---- Extracted information
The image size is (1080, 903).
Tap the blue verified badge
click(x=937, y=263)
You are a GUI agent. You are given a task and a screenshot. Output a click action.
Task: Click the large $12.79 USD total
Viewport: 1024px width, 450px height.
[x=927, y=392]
--------
**About this task**
Your answer must be the lines from the one containing "Tap the blue verified badge" through the last line of the entries, copied exactly, with no other lines.

**Solution to this task**
Tap the blue verified badge
click(x=937, y=263)
You are a GUI agent. You are given a task and a screenshot. Output a click action.
Task: Click the large $12.79 USD total
Viewport: 1024px width, 450px height.
[x=927, y=392]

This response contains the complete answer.